State Wins Battle Over Narragansett Tribal Land

(CN) - A divided U.S. Supreme Court on Tuesday limited the government's ability to hold land in trust for Indian tribes that weren't officially recognized when Congress passed a law aimed at preserving tribal land.

The Indian Reorganization Act of 1934 allows the Secretary of the Interior to buy land and hold it in trust "for the purposes of providing land for Indians." The Act defines Indians as "all persons of Indian descent who are members of any recognized tribe now under federal jurisdiction."

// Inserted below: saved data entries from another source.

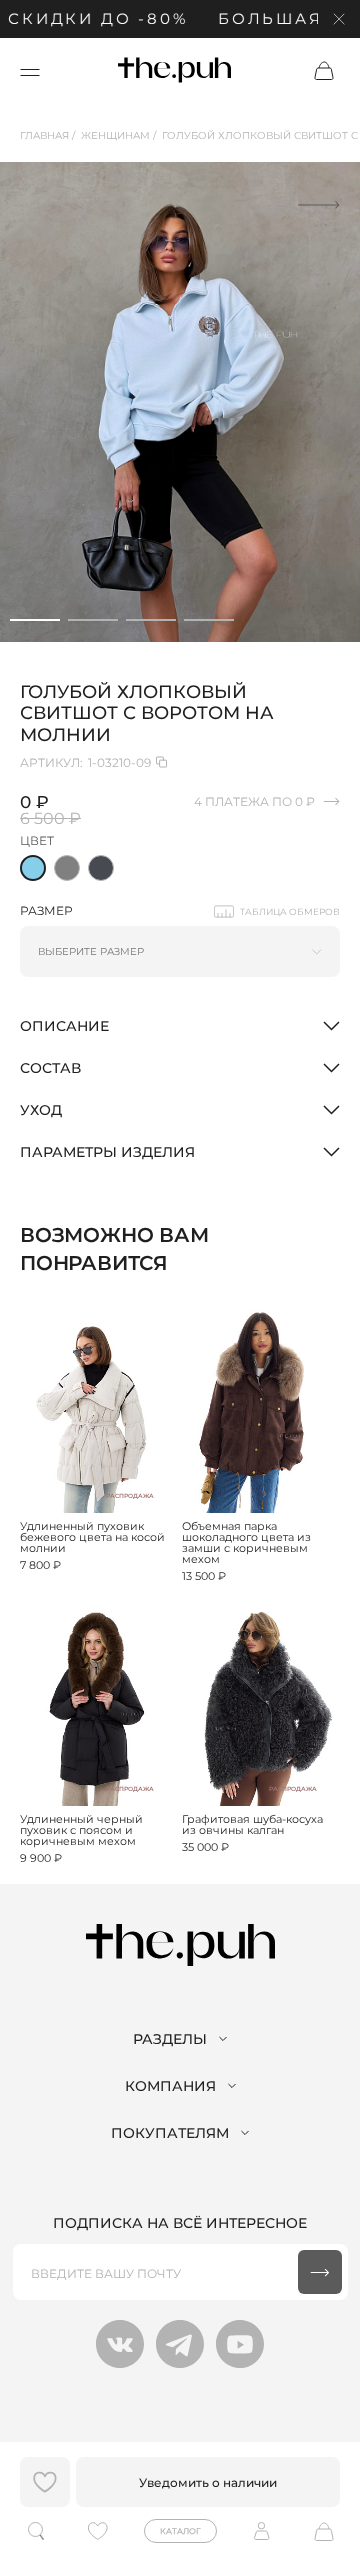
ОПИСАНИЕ (64, 1026)
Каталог (180, 2531)
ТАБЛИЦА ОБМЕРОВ (290, 911)
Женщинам (115, 135)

The government argued that it could take land into trust for tribes no matter when they were federally recognized, but the Supreme Court said the law "unambiguously refers to those tribes that were under federal jurisdiction" when the law was enacted.

The Narragansett Tribe wasn't officially recognized until 1983, after it fought hard to regain the reservation land it lost in 1880, after Rhode Island lawmakers disbanded the tribe.

Five years before it was officially recognized, the tribe received 1,800 acres in Rhode Island in exchange for relinquishing its claims to state land based on aboriginal title.

The state later challenged the tribe's plan to build houses on 31 additional acres of land it bought in Charlestown, about 40 miles south of Providence.

While the litigation was pending, the Secretary of the Interior accepted the 31 acres into trust. The Interior Board of Indian Appeals affirmed that decision, as did the district court and 1st Circuit.

But the Supreme Court ruled that Rhode Island, and not the federal government or the tribe, should be the final authority over those 31 acres.

Justice John Paul Stevens, the only justice to fully dissent, called the majority decision a "cramped reading" of the 1934 law.